Cybersecurity Plan May Pose Privacy Problems

WASHINGTON -- Amid published reports that a pared-down Bush administration cybersecurity policy is circulating, critics of a previous draft of the "National Plan to Secure Cyberspace" are still worried about what's in the plan, and what has been left ambiguous.

The Associated Press reported Tuesday on a White House internal draft of the cybersecurity plan that would trim the number of proposals from 86 to 49 and would cut most of the recommendations for private industry. The revised draft gives the new U.S. Department of Homeland Security most of the responsibility for ensuring Internet security, AP reported.

The White House isn't commenting on specifics in the new draft, because it's still a work in progress, but many of the changes to the draft since it was released in September are to the format of the document, rather than the content, said Tiffany Olson, deputy chief of staff for the President's Critical Infrastructure Protection Board.

Olson dismissed concerns from published reports that the new draft cuts out a recommendation to consult with civil liberties groups over privacy issues. The working draft of the cybersecurity plan strengthens its privacy protections by creating a privacy officer in the Department of Homeland Security and making privacy a "common thread" throughout the document instead of just one recommendation, she said.

The privacy officer hasn't been appointed yet. "I'm sure whoever is selected is going to be well aware of privacy issues and concerns," Olson said, when asked how privacy advocates will be assured of protection.

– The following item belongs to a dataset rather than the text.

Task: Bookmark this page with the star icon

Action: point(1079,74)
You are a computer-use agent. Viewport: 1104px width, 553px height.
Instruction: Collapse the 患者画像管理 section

Wayne Madsen, a senior fellow at the Electronic Privacy Information Center, said he's more concerned about what's not in the revised draft than what's still there. Although he's not seen the new draft, Madsen said he's worried that the Bush administration is leaving the plan ambiguous to avoid controversy, so that the Department of Homeland Security can later enact policies that could allow the government to keep close tabs on private citizens.

"The danger is not what's said, but what's not said," Madsen added.

One proposal that didn't make the original draft is to license all computer security personnel at government agencies and private companies, Madsen claimed. With security workers "deputized," their allegiances might be torn between their co-workers' privacy and the government.

"They would've loved to have said that in black and white in this plan," he said. "They've obviously learned quite a bit from releasing these plans in the past."

While Madsen said he believes the licensing plan is still being considered in the White House, Olson said she's not aware of such a proposal. The draft released in September can be found on WhiteHouse.gov. Revisions continue and there is no set time for President George W. Bush to approve the plan, Olson said.

Olson noted that the plan in progress doesn't include any regulations for private industry. "Mandates create a lowest common denominator," she said. "We don't want a lowest common denominator for security."

Bob Crowley, senior vice president of encryption company Research Triangle Software of Cary, North Carolina, said he would welcome fewer recommendations in the Bush plan because the original draft showed a "lack of understanding of the way software is made and distributed."

Crowley questioned earlier recommendations for the tech industry to create a national clearinghouse for security patches and for companies to share their security procedures with their industries. "I don't think that's a good idea," he said. "If you tell somebody, it's no longer secure."